SANS 2017 Security Awareness report has revealed the lack of time dedicated to employee training and the lack of communication skills as the key reasons organizations’ cyber security awareness programs fail to meet their objectives. In identifying these factors, the researchers also found that women are twice as likely as men to be dedicated full-time to cyber security awareness. The report further went on to specify human resource allocation, partnerships, hiring of dedicated professionals, and fostering of security ambassadors as the four areas organizations need to focus on to dramatically improve the effectiveness of their awareness campaigns.
“While Middle East organizations are doubling down on their security investments, the challenges cannot be solved by technology alone. The behaviour of end-users, most commonly unintentionally malicious, are often the root-cause of data breaches, which is why SANS has worked to pinpoint the shortcomings of security awareness programs and provide enterprises with a clear outline for how they can overcome these” stated Ned Baltagi, Managing Director, MEA at SANS.
The report pointed out that to bring awareness up to a basic level, organizations should on average have 1.4 full time employees dedicated to these initiatives. This number increases to 2.6 FTEs in organizations that have the most successful awareness programs.

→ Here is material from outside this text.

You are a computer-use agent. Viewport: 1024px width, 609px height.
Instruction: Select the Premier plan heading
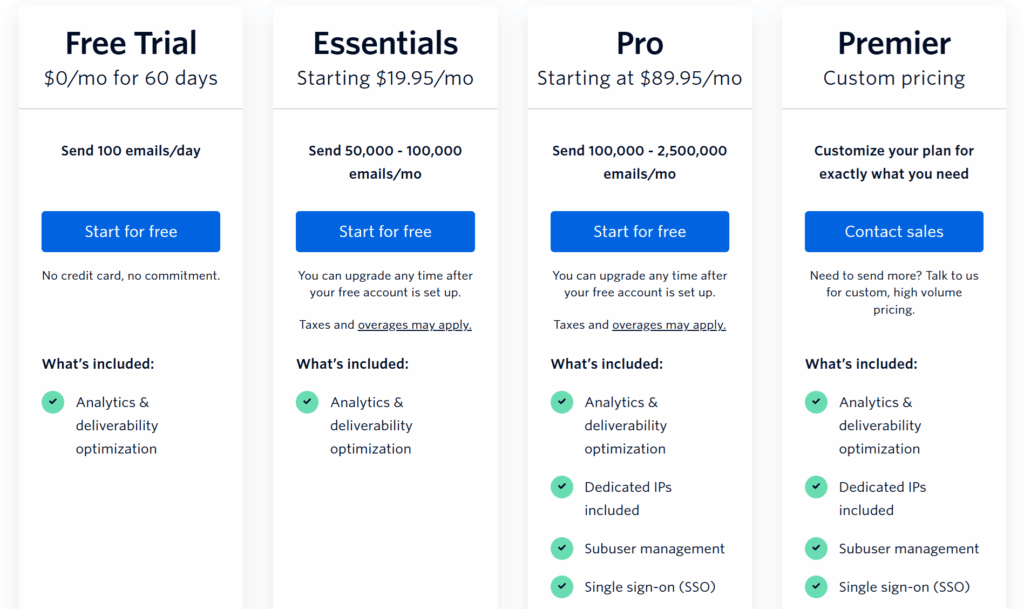pos(893,43)
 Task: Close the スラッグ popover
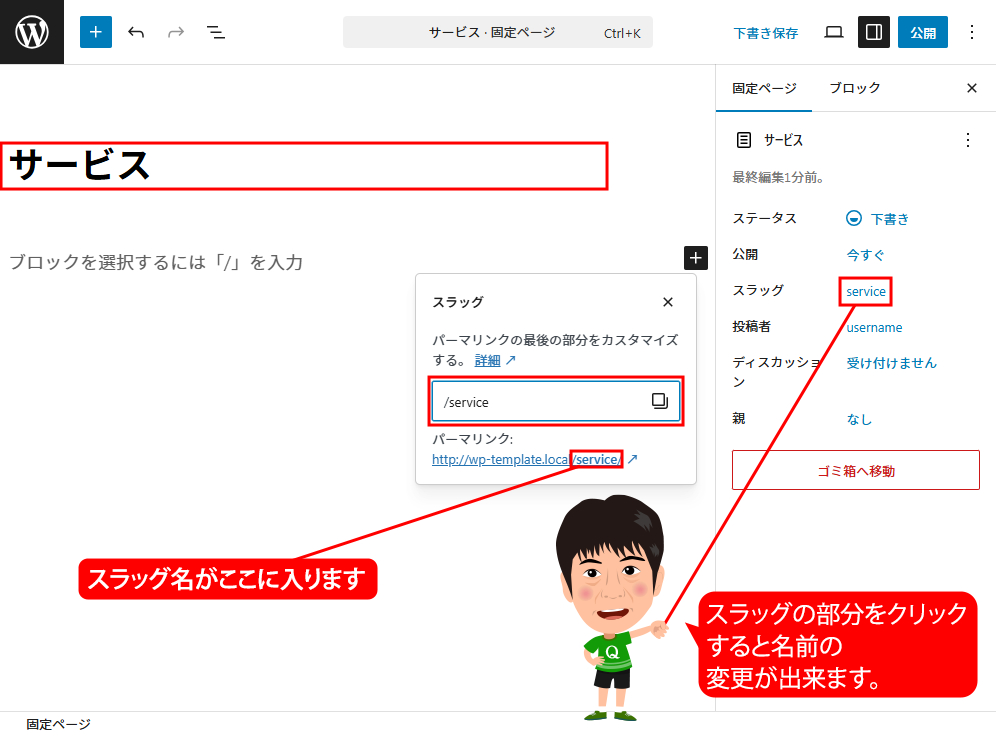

Reported by 30.23% of respondents as their biggest challenge, the lack of communication and employee engagement is the other major hurdle that security awareness professionals face. This largely results from the inability of IT staff dedicated to this function to translate the impact human risks present to cyber security to their non-technical counterparts. While 80% of security awareness professionals have technical backgrounds, just 8% of them have soft skills backgrounds such as communications, marketing, training or human resources.